The same bill would appropriate money for tribal libraries.
Most of New Mexico's 19 tribal libraries are housed in buildings that are not meant for libraries, says Janice Kowemy, director of Laguna Public Library, though often these spaces are indispensable to the communities they serve, providing technology, internet and educational resources which are sometimes scarce in tribal areas.
Despite the critical value of these community spaces, "We weren't considered that essential yet, so we needed to figure out another way to get funding," Kowemy tells SFR. In 2018, tribal leaders and education advocates gathered at the Pueblo Convocation on Education to hash out the costs to renovate education centers in each tribal community. Those recommended appropriations are outlined in HB 86.

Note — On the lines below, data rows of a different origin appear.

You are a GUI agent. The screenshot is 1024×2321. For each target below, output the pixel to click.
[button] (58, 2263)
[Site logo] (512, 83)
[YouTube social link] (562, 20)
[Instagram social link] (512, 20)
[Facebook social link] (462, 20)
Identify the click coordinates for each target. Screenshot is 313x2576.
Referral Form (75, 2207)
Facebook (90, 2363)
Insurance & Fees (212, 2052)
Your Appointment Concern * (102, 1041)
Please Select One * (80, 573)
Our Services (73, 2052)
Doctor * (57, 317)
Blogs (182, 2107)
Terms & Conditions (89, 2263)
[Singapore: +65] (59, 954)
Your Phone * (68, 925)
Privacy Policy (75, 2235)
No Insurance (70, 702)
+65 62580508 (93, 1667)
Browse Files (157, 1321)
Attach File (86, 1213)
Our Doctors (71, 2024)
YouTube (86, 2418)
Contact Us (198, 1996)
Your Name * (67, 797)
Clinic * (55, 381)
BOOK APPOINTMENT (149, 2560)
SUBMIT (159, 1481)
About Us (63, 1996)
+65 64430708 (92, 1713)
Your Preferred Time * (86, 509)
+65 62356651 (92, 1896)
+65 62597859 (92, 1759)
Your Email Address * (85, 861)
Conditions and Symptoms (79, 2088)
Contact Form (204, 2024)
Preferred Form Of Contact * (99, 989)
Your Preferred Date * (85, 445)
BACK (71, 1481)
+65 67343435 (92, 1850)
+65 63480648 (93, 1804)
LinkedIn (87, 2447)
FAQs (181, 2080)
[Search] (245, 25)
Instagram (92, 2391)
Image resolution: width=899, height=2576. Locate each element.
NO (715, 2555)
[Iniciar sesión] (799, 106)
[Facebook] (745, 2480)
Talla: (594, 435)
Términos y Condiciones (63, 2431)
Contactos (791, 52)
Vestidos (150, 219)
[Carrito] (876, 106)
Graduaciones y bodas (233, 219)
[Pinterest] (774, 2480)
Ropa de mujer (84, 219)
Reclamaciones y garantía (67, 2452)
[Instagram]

Cultural and linguistic programs offered in these community education hubs would see funding increases from another piece of proposed legislation. HB 84, "is at the heart of the paradigm shift that we seek," says Pecos. "This is really an important part in furthering the legitimacy of Native language programs, Native language teachers and treating them equally in terms of the resources necessary to fully implement Native language programs."
Lente's proposals would allow tribal education departments to use funds to teach Native languages and other methods.
Pecos warns: "If we don't respond…we will contribute to perpetuating what we otherwise know is part of our demise. And I don't believe we can afford that."